◆ **Exercise passage**
——————
Created: March 29, 2022
Modified: January 06, 2023

policy gradient

This page is from my personal notes, and has not been specifically reviewed for public consumption. It might be incomplete, wrong, outdated, or stupid. Caveat lector.

(see also my deep RL notes from John Schulman's class several years ago, which cover much of the same material)

We can approach reinforcement learning as learning a policy $\pi_\theta$ by following the gradient of its value $V_{\pi_\theta}$ . For simplicity we'll assume a fixed initial state $s_0$ and fixed-length finite trajectories, but these results can be generalized to discounted-reward or average-reward notions of value in the continuing setting.

The policy gradient theorem says that

\begin{align*} \nabla_\theta V^{\pi_\theta} \propto \mathbb{E}_{s\sim\pi_\theta}\left[\sum_a \left(\nabla_\theta \pi_\theta(a | s)\right) Q^{\pi_\theta}(s, a)\right] \end{align*}

See the proof of the policy gradient theorem. Generally the score function trick is used to refine this into an expectation

\nabla_\theta V^{\pi_\theta} \propto \mathbb{E}_{s, a\sim\pi_\theta}\left[\left(\nabla_\theta \log \pi_\theta(a | s)\right) Q^{\pi_\theta}(s, a)\right]

The simplest possible policy gradient algorithm, called REINFORCE, computes a naive unbiased estimate of this gradient using a sampled trajectory $\tau \sim \pi_{\theta}$ :

\theta \leftarrow \theta + \alpha \left[\sum_{t=0}^\infty v_t \cdot \nabla_\theta \log \pi_\theta(a_t | s_t)\right].
——————
◆ **Exercises**
#1 Retype the part of the policy gradient notes that opens with the words containing "This page is" and closes with "stupid. Caveat lector.".
#2 State whether each statement below agrees with the policy gradient notes, answering yes or no and quoting the deciding words from the notes. (a) For simplicity, the notes assume a fixed initial state and fixed-length finite trajectories. (b) The page has been specifically reviewed for public consumption. (c) REINFORCE computes a biased estimate of the gradient.
#3 Proceed with the policy gradient notes, starting after their final sentence.

◆ **Exercise data**
——————
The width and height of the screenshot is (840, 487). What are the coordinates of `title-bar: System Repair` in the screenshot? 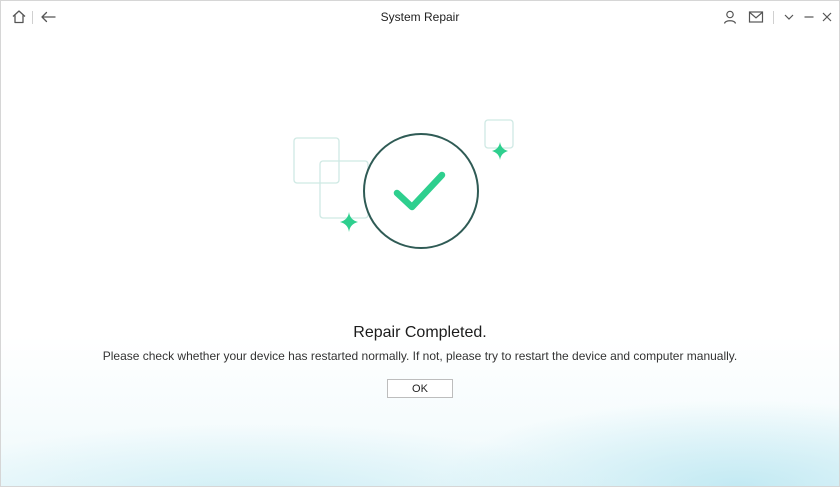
——————
◆ **Numbered responses**
#1
This page is from my personal notes, and has not been specifically reviewed for public consumption. It might be incomplete, wrong, outdated, or stupid. Caveat lector.

#2
(a) Yes: "For simplicity we'll assume a fixed initial state"
(b) No: "has not been specifically reviewed for public consumption"
(c) No: "computes a naive unbiased estimate of this gradient"

#3
where $v_t = \sum_{k=t}^T r_t$ is the empirical return at step $t$ . Although unbiased, this update is exceedingly high-variance and not usually practical on its own. We'll discuss improvements below.

Why learn a policy

Why would we learn by following a policy gradient, instead of by estimating state or action values?

A learned policy can be stochastic.
A learned policy can act in a continuous space.
Policy learning may converge more reliably than value learning.

Potential downsides are that policy learning converges to local (not global) maxima, and the updates can be much higher variance.

Variance reduction

Where does the variance come from in a naive policy gradient estimate? Let's consider a simple model whose variance we can analyze in closed form: a stateless (bandit) setting with two possible actions $a\in \{0, 1\}$ , a Bernoulli policy $\pi_\theta$ parameterized by log-odds $\theta$ ,

\pi_\theta(a=1) =1 / \left(1 + e^{-\theta} \right),

and stochastic reward represented by a random variable $r$ such that $r|a$ has expected value $\bar{r}_1$ or $\bar{r}_0$ (for $a=1$ or $a=0$ , respectively), and variance $\rho^2$ (independent of the action).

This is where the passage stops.